Myth and history are close kin inasmuch as both explain how things got to be the way they are by telling some sort of story. But our common parlance reckons myth to be false while history is, or aspires to be, true. Accordingly, a historian who rejects someone else's conclusions calls them mythical, while claiming that his own views are true. But what seems true to one historian will seem false to another, so one historian's truth becomes another's myth, even at the moment of utterance.
William H. McNeill
The Baldachin is the centerpiece of this investigation. In its initial stages, I envisaged the study becoming a treatment of the monument that would be in the critical mainstream of the art-historical discipline. My plans took shape accordingly. By "critical mainstream" I mean that the investigation would deal, I early expected, with the monument in a traditional monographic manner, as Howard Hibbard suggested, and that it would trace the patronal and artistic aspects of the Baldachin's form and meaning, its aesthetic and intellectual significance. At first, I accepted the consensus of modern art historians, who identified the patron, Urban VIII, as the last Pope of the Counter-Reformation, and the artist who is usually held to have been the sole designer of the Baldachin, Gian Lorenzo Bernini, as the outstanding exponent of the Roman Baroque period. I even said so in my first publications on the project, which sketched its general outlines. There would be little need, I then assumed, to remeasure the historical and artistic concepts that were bound up in the terms "monograph," "Counter-Reformation" and "Baroque"; still less reason to reassess Bernini's role as the inspiratory genius of the structure. Or so I thought.

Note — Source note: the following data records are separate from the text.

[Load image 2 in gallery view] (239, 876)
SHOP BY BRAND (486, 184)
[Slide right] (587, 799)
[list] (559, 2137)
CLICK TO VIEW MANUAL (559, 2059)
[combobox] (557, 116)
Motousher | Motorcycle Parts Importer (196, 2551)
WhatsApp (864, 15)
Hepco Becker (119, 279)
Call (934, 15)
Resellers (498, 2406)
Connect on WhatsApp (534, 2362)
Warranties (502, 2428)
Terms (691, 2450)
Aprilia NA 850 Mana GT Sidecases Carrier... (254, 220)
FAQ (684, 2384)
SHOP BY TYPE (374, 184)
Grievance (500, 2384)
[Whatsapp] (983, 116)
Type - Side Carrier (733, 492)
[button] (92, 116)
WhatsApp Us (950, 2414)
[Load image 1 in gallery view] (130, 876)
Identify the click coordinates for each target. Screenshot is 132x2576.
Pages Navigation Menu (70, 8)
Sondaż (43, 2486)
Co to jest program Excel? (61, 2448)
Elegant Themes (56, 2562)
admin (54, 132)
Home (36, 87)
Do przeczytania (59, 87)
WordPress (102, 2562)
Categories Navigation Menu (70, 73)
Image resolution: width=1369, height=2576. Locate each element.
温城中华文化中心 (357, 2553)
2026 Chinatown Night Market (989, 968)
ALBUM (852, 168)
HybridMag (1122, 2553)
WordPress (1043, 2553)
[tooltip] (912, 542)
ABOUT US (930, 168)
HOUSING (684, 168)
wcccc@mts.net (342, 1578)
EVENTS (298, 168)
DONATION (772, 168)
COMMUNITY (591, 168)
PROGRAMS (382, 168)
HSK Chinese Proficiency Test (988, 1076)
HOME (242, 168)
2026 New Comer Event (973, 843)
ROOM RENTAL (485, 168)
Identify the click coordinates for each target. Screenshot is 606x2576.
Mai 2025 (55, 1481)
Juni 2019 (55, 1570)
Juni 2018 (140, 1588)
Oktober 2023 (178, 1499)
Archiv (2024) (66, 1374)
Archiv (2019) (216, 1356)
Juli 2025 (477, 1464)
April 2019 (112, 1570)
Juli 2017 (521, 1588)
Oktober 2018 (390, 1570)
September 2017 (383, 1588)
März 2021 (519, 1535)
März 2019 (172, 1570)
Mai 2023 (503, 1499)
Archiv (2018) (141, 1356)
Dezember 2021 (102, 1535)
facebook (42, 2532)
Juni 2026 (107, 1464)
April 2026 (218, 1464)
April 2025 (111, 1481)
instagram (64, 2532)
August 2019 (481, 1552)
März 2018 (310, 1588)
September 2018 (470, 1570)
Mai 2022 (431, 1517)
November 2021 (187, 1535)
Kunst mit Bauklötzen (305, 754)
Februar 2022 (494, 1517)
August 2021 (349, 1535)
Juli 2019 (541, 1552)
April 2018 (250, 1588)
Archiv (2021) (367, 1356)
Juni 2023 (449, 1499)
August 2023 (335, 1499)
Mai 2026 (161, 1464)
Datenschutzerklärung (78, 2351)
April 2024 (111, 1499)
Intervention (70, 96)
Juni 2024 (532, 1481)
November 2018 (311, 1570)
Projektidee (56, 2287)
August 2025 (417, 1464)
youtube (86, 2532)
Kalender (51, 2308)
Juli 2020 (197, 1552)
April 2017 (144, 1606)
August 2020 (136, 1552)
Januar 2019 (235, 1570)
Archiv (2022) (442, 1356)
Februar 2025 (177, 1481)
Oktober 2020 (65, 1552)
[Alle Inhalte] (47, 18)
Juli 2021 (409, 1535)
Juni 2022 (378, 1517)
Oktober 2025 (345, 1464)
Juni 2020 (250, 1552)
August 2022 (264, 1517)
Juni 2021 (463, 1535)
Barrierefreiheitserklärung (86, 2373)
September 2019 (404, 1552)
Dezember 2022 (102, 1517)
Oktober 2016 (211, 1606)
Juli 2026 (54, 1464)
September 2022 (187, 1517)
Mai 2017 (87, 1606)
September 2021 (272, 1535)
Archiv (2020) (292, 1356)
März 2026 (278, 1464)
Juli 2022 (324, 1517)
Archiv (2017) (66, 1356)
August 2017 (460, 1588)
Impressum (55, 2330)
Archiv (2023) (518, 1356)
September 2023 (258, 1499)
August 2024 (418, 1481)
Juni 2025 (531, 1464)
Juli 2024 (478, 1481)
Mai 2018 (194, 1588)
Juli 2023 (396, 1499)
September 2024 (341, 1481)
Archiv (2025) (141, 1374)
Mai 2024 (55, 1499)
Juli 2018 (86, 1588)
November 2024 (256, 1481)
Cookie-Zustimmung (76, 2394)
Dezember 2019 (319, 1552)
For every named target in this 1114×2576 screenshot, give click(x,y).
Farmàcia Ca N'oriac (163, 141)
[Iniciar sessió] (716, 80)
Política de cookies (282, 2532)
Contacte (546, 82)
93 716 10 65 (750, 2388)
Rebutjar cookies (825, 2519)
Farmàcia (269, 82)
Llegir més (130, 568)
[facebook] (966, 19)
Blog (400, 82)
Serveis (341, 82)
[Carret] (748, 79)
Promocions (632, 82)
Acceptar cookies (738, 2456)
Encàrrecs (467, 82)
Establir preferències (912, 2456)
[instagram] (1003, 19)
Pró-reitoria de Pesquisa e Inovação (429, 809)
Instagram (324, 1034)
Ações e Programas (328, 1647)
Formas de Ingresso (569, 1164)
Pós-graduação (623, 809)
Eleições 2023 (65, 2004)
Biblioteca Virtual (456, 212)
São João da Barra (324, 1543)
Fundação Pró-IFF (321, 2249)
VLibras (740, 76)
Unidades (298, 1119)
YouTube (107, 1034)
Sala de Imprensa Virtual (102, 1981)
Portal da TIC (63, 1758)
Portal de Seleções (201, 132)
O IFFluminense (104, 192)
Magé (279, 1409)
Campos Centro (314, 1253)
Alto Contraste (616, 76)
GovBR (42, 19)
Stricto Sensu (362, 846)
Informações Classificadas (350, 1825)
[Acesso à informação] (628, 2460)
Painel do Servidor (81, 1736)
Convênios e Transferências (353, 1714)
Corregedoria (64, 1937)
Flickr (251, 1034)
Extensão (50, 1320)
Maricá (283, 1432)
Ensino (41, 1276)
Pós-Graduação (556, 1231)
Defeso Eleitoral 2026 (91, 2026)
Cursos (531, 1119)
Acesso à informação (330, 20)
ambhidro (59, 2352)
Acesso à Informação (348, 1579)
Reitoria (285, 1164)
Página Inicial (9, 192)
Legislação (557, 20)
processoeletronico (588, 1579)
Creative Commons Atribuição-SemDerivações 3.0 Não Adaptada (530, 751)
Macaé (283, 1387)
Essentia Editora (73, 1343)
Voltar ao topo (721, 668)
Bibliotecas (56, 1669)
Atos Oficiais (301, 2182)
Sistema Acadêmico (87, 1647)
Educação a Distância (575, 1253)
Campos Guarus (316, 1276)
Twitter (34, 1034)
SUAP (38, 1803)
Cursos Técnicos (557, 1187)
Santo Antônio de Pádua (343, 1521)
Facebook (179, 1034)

During the growth of this study and a careful reading of the voluminous Urbanate record, my early assumptions and ideas changed rather radically. I have come to know that the Baldachin must be centered as Urban saw it in his complex, interconnected military, political, and artistic plan for the Pontifical States, Rome, and the Vatican. And I have come to believe that the modern terminology of "Counter-Reformation" and "Baroque" obscures the actual dynamics in which Urban commissioned Bernini to make the Baldachin. In fact, I have come to regard the terms as impediments to full comprehension of the Baldachin. These appellations were in fact inventions of a later age, the Enlightenment, and their creation tells us rather more, I am now convinced, about that period than about the time two centuries or so earlier when the historical and artistic figures who will concern us in the following discussion lived. It is my contention that both terms should be replaced by more appropriate ones, ones that were born and used in the age in which the figures of my narrative actually existed.